» WHAT YOU WILL DO:
Repeat only what runs from the line with "The image size is (1106, 1058)." through the last line of the data below, both included, keeping every word as it is and leaving out the pictures.

» RECORDS FOR THIS EXERCISE:
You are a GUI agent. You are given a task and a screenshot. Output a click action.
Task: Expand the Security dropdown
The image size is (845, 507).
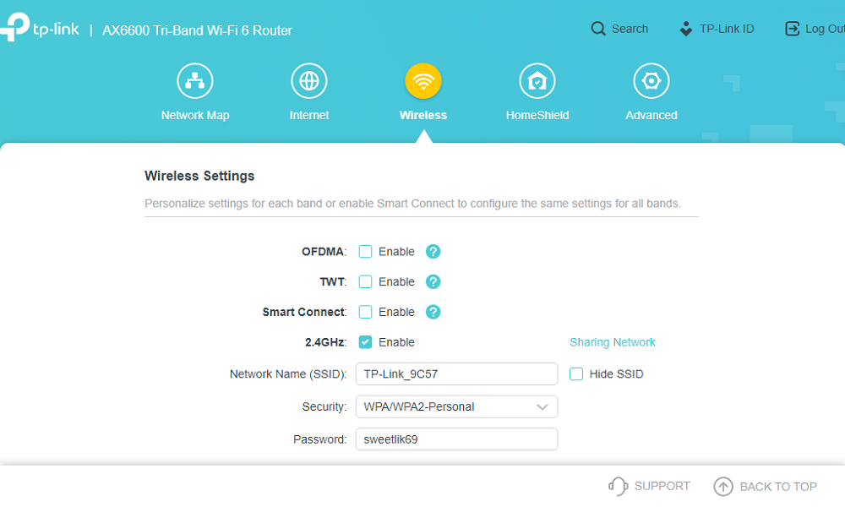[x=456, y=406]
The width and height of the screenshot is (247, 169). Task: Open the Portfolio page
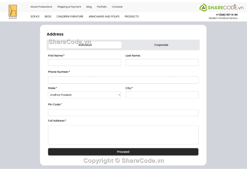coord(102,7)
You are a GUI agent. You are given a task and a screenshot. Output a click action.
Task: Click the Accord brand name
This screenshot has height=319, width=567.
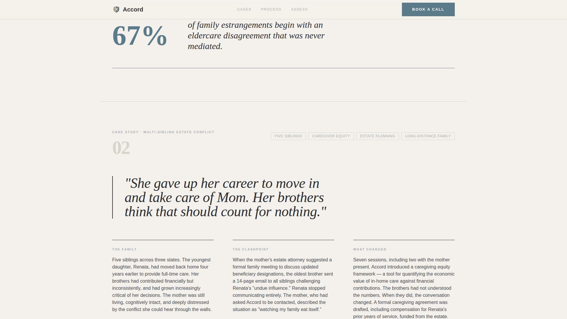click(x=133, y=9)
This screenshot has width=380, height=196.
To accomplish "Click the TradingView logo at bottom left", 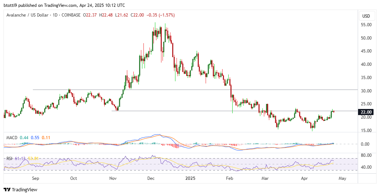I will [x=20, y=190].
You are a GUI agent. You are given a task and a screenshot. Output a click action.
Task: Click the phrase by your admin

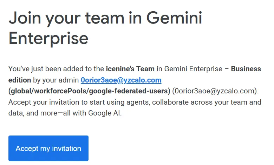point(56,80)
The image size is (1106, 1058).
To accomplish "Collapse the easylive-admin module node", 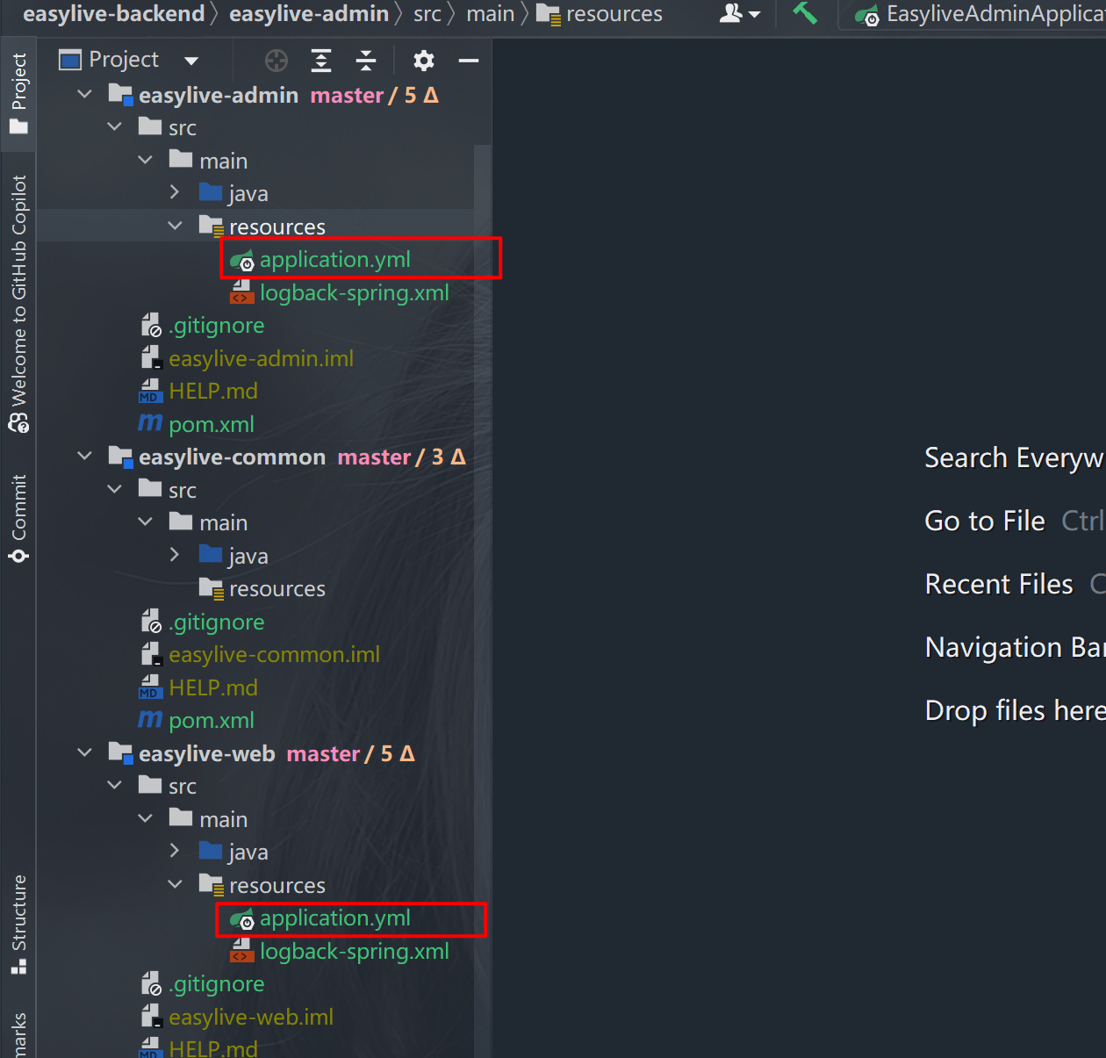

» SOLVED PROBLEM:
The image size is (1106, 1058).
To accomplish "Collapse the easylive-admin module node", 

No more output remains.